I made the photos in this post with the Q3 while on a trip to Japan in 2023.

In my opinion, when it comes to small, light weight full-frame cameras, Leica has the market all to itself. Would I love to see more competition in this category? Sure. But I don’t see that happening anytime soon.

I am happy to have the Q3 in my bag along with the Canon R5.


Update: April, 2024: On a recent trip to Europe my Q3 malfunctioned. The SD card would not click in the slot. After returning home, I took the camera back to the Leica Store in Washington DC. They returned the camera to Leica Repair in New Jersey. On April 30, 2024 I received the following email message:

4/30
Your equipment has been inspected by our technician. Your repair has been processed and placed in queue. No action is required.

Error description

strong traces of use adjust/replace printed circuit SD card slot faulty

I don’t yet know how long the repair will take. I miss the camera. I really like it. I will continue to update.


Update: May 21, 2024:

Dear Leica Customer,

During the repair of your Leica product, the technician found that a
part required to fully repair your equipment to Leica standards is
currently out of stock.

Our colleagues and worldwide suppliers are working together to resolve
this issue as quickly as possible. However, this will most likely delay
the completion of the repair.

We apologize for the inconvenience and sincerely appreciate your
patience.  If you have any further questions or concerns, please do not
hesitate to contact Customer Care at 201-995-0051 ext. 9930 or email
repair@leicacamerausa.com

Sincerely,

Your Leica Team

Leica Camera USA INC.
Customer Care


I am thinking of buying a Leica M11-P but this experience with the Q3 gives me pause. Still one Leica does not feel like it’s enough for me.


Update: May 24, 2024

I called Leica Repair today to see how long the repair will take. They answered the phone right away and explained the part I need (the SD card holder) must be manufactured and shipped from Germany. The wait will probably be a couple of months. They offered me a Q3 loaner for the duration of the repair, which sounds great to me. They will send me the loaner next week. When my camera is repaired they will notify me. I will then return the loaner and they will then ship my camera to me. I am glad I called.

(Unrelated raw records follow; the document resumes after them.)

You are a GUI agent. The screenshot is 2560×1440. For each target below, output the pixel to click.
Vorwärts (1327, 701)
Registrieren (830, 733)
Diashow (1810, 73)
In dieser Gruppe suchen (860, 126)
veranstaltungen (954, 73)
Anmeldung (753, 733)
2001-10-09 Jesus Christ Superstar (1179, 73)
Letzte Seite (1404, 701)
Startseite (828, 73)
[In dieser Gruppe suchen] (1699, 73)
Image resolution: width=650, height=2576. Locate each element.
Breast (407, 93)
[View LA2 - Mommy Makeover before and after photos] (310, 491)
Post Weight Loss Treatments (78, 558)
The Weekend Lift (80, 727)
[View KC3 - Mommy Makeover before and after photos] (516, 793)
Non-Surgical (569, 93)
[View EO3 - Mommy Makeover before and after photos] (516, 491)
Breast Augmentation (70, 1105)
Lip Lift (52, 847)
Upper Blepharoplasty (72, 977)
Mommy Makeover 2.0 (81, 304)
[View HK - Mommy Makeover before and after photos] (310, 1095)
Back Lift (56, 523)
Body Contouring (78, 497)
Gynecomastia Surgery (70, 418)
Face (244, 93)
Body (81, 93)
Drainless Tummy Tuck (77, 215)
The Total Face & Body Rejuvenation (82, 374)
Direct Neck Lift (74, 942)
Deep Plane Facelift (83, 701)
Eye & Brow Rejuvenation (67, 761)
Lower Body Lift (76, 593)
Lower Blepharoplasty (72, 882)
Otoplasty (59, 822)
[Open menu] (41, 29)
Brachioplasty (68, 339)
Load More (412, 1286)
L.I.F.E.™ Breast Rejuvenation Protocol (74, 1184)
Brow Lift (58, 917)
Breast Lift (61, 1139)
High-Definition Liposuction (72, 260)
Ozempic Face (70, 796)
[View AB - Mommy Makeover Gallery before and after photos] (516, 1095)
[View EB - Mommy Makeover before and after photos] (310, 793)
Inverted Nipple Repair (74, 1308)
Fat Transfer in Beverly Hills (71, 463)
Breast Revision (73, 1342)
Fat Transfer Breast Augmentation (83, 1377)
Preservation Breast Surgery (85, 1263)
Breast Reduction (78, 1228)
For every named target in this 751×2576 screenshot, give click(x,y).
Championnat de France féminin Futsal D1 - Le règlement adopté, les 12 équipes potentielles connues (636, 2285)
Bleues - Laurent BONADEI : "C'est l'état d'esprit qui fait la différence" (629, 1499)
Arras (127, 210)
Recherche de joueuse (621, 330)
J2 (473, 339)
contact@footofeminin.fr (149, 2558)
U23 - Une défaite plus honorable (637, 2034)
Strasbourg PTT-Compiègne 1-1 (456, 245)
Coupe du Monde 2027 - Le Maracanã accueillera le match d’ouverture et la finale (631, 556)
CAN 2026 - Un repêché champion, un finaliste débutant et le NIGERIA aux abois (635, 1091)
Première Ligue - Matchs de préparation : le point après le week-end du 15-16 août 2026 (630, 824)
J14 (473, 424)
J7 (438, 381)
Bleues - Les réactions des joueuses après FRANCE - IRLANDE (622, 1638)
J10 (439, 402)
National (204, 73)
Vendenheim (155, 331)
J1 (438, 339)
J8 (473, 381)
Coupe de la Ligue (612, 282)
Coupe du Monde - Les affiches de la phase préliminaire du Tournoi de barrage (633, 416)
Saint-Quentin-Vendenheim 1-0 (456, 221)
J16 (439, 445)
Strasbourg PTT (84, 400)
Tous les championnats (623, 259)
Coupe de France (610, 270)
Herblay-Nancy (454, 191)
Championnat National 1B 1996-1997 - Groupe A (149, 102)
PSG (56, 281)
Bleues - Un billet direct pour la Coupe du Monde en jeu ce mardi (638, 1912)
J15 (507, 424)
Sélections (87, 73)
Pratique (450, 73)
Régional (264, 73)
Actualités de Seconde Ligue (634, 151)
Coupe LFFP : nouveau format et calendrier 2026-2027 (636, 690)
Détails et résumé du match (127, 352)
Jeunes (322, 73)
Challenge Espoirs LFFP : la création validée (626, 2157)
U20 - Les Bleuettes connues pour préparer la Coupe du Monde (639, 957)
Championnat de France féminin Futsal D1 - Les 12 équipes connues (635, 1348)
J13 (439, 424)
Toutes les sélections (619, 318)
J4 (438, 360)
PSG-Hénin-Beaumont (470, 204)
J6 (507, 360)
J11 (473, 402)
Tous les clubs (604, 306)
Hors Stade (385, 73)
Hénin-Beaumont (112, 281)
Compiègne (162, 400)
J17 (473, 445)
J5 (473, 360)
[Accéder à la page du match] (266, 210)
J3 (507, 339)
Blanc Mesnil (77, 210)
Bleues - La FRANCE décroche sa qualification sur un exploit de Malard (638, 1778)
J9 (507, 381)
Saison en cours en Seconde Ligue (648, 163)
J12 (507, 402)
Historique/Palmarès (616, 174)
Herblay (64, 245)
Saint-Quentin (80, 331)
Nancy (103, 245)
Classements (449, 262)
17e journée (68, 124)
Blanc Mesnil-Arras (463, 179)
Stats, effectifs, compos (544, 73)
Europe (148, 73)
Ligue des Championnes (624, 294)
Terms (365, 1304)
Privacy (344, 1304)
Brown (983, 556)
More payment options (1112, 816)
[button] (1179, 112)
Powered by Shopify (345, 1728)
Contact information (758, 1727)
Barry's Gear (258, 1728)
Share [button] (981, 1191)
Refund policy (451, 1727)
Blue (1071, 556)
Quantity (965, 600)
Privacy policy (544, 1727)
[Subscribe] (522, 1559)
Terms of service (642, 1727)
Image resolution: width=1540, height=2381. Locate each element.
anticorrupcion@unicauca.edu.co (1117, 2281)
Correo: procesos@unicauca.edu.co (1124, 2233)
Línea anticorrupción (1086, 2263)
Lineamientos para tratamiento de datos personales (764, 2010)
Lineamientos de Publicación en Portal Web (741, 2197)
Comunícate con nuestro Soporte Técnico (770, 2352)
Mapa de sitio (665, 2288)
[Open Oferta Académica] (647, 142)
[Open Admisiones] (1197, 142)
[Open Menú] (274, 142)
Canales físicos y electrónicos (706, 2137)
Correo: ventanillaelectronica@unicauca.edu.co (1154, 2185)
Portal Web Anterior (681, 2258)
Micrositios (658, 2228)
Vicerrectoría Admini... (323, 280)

I added that I’m thinking about buying an M11-P and asked how long repairs generally take. The reply was 60 days – and longer if the camera has to go back to Germany. Analogue repairs take much longer – nine months or longer.

I guess Leica is a small company and this is the price of admission.


Update: May 29, 2024

My Q3 loaner arrived today. Once I held the camera in my hands, I realized just how much I missed it. Luckily, I saved my profile settings on my Mac so I only had to transfer them to an SD card and load them into my loaner.


Update: August 7, 2024

Leica notified me a few days ago that my Q3 has been repaired. Leica sent me a prepaid shipping label and I returned the Q3 loaner. Today, my Q3 arrived well-packaged and working just fine. The entire process took about 100 days. With the loaner, I am happy with Leica service.


SF’s ‘Bay Bridge Lights’ to Go Dark

I made this photograph of the San Francisco–Oakland Bay Bridge in 2019. This was only possible because of the beautiful lights on the span. The lights have been on the bridge since 2013 when a public art installation called “The Bay Lights” was activated on the bridge.

The installation was designed by artist Leo Villareal and consists of 25,000 LED lights. This beautiful display stretches 1.8 miles across 300 cables on the western span of the Bay Bridge. Sadly, after ten years the display is worn out and and, according to the San Francisco Chronicle, will go dark on March 5, 2023. However, efforts are underway to raise $11 million to keep “Bay Lights” shining on the Bay Bridge.

I hope they succeed.

Neon Museum, Las Vegas

The Neon Museum in Las Vegas features signs from old casinos and other businesses displayed outdoors on a 2.27 acre campus. The Neon Museum has an outdoor exhibition space known as the Neon Boneyard. Boneyard is traditionally the name for an area where items no longer in use are stored.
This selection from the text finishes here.